Si pendente appellatione mors intervenerit
(If Death Should Occur While an Appeal is Pending.)
1Macer, On Appeals, Book II. Where the appellant dies without leaving an heir, an appeal of this kind is extinguished. If, however, an heir of the appellant should appear, and no one else has any interest in stating the ground for the appeal, the heir cannot be forced to prosecute it. But when the Treasury, or any other party against whom the appeal was taken, is interested in the case, the heir will be required to state the grounds for the appeal. No one has any interest, where, for example, the party has been relegated without having been deprived of his property.
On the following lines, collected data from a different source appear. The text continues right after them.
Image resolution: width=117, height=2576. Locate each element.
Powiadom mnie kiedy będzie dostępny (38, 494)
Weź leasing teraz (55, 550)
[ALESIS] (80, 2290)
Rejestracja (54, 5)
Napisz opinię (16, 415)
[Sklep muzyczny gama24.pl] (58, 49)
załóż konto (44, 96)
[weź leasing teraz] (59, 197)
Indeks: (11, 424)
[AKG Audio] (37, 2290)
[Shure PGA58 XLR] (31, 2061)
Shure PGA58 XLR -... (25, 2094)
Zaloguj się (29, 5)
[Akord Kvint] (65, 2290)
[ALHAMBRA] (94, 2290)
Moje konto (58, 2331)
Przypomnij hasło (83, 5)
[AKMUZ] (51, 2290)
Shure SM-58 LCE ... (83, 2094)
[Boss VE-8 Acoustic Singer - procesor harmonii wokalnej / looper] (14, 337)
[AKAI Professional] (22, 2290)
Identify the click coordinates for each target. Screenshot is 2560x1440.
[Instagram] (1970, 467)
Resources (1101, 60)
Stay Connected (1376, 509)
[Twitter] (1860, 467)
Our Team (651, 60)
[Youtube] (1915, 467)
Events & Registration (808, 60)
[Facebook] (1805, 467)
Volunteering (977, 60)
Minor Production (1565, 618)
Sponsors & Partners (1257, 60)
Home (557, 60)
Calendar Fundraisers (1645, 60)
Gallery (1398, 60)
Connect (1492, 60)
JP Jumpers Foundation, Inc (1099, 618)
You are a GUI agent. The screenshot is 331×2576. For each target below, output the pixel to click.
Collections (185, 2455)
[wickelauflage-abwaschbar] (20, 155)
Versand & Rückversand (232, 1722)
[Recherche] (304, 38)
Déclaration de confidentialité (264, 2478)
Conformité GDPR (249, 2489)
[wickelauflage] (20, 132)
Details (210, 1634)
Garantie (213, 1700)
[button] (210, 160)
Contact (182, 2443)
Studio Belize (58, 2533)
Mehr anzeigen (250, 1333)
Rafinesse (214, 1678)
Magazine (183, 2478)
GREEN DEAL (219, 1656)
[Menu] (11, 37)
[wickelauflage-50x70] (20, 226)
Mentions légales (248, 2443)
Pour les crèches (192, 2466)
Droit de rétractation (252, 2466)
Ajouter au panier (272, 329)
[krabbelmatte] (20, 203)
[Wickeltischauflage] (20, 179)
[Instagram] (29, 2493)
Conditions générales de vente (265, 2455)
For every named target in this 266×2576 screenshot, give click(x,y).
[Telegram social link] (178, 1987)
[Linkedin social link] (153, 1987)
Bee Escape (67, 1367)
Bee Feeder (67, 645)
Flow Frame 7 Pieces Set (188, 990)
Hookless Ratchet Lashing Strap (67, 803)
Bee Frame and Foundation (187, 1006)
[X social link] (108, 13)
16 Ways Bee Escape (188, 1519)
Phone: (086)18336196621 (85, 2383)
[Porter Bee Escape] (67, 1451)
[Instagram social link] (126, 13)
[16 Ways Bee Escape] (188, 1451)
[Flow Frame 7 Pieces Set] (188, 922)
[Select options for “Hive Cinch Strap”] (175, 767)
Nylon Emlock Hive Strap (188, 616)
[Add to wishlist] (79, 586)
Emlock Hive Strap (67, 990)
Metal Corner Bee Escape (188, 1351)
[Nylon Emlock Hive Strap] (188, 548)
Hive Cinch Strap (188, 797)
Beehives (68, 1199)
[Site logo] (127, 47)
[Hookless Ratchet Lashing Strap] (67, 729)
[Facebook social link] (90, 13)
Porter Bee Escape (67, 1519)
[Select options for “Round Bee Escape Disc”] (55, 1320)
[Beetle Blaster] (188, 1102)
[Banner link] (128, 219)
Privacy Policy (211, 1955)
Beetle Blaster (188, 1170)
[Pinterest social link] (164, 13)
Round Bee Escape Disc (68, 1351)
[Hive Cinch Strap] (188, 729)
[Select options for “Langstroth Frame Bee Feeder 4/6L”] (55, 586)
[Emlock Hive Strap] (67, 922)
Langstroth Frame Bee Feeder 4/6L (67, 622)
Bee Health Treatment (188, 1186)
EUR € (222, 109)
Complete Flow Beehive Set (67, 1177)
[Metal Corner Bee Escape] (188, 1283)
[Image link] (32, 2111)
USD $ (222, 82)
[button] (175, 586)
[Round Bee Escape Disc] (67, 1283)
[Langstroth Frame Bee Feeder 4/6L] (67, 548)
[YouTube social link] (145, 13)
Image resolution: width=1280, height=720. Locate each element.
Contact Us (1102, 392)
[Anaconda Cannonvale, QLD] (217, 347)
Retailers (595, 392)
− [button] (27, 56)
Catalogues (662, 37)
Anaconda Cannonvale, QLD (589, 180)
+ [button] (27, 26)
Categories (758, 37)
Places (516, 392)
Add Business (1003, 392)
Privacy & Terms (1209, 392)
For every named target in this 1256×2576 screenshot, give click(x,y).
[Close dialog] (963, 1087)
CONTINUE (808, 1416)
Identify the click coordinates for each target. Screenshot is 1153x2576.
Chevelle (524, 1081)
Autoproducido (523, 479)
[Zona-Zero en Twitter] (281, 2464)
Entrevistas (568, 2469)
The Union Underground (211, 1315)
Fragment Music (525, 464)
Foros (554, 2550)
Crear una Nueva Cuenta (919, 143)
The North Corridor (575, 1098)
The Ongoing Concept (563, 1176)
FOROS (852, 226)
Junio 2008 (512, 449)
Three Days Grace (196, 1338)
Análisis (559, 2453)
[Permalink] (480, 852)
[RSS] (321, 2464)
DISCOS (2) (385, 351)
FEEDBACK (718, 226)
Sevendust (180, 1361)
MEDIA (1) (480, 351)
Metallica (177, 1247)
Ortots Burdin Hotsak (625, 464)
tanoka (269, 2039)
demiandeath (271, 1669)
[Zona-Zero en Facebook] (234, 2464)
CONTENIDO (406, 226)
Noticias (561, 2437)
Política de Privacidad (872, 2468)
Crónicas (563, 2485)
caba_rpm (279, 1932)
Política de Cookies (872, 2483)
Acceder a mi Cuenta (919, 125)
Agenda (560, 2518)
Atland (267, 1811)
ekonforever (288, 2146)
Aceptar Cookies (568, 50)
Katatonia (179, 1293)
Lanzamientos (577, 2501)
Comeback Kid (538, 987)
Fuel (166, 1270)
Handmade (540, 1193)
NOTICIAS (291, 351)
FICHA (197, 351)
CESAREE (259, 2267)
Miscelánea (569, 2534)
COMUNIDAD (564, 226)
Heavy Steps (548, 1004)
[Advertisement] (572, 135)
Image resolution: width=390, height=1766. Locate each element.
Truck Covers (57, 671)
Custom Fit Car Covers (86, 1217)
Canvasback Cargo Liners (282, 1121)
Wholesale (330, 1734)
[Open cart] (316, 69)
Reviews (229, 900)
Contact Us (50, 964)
In case he should be relegated after having been deprived of his property, or be deported to an island, or sentenced to the mines, or should die after the appeal was taken, our Emperor Alexander made the following statement in a Rescript addressed to Pletorius, a soldier, as being applicable: “Although, while the appeal is pending, the accusation of the defendant is annulled by death, still, as it is alleged that a part of his property has been confiscated under the judgment, be who is entitled to the benefit of the succession can only obtain it if he gives good reasons for the appeal, and establishes the injustice of the decision.” 1If a guardian, after having taken an appeal pertaining to the business of his ward, should die, his heir will be compelled to state the grounds for the appeal, even if he has already rendered his account of the guardianship, for the reason that it is sufficient that he would have been obliged to state the grounds for it at the time of his death. The Divine Severus and Antoninus, however, stated in a Rescript that a guardian, after having rendered his accounts, should not be compelled to set forth the grounds of the appeal.